_INSTRUCTIONS TO FOLLOW_
Translate this sentence from the Jennifer Wilkins profile into Spanish: "From 1993 to 2014, she was a senior extension associate in the Division of Nutritional Sciences at Cornell University."

_TEXT PASSAGE_
::::

Jennifer Wilkins, PhD, RD
Workshop Leader, Engaging College Students in Sustainability through Dietary Guidance
Jennifer Wilkins, PhD, RD is currently the first Daina E. Falk Professor of Practice in Nutrition in the Department of Nutrition, Food Studies and Public Health at Syracuse University. She teaches undergraduate and graduate courses in community nutrition, food policy, nutrition education and program planning and conducts on consumer implications of emerging food systems, regional dietary guidance, health and sustainability. From 1993 to 2014, she was a senior extension associate in the Division of Nutritional Sciences at Cornell University. In 2008 she was appointed as the Community Coordinator for the Cornel Dietetic Internship Program and began teaching a graduate-level Community Nutrition course. In the early 1990s Jennifer conceptualized and developed the nation’s first regional food guide in the United States – called the Northeast Regional Food Guide. An updated version, MyPlate – Northeast is now available. As a Kellogg Food and Society Policy Fellow from 2004 to 2006 she developed a column, The Food Citizen, which appeared monthly in the Albany Times Union from 2006 to 2011. She has held leadership positions in several professional organizations including the Society for Nutrition Education and Behavior, the Academy of Nutrition and Dietetics, and the Agriculture, Food and Human Values Society.

::::

_EXTRACTED INFORMATION_
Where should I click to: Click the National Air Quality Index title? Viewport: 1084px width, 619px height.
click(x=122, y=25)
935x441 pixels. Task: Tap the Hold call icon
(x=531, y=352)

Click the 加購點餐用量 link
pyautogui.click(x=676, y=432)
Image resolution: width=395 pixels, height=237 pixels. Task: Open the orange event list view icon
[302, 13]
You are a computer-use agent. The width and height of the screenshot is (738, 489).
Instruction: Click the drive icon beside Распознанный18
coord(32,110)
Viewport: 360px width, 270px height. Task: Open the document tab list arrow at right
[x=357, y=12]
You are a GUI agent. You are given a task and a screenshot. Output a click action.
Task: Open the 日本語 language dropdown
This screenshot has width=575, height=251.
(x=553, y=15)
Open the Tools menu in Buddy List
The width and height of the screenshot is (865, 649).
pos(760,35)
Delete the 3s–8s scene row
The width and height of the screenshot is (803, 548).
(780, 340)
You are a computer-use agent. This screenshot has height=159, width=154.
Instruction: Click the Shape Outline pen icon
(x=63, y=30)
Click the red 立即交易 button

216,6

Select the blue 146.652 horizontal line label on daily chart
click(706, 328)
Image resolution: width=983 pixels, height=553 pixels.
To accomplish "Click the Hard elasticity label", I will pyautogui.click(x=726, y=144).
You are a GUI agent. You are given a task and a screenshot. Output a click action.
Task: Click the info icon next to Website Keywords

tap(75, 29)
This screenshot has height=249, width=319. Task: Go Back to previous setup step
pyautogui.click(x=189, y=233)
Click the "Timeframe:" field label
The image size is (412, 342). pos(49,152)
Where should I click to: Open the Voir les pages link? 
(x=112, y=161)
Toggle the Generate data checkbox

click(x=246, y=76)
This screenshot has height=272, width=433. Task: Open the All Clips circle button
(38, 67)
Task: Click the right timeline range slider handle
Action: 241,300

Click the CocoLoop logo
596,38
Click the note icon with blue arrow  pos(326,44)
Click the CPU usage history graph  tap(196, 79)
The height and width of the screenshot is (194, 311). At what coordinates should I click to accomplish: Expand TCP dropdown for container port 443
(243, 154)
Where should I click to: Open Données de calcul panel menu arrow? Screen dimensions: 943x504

::::

_EXPECTED OUTPUT_
De 1993 a 2014, fue asociada sénior de extensión en la División de Ciencias Nutricionales de la Universidad Cornell.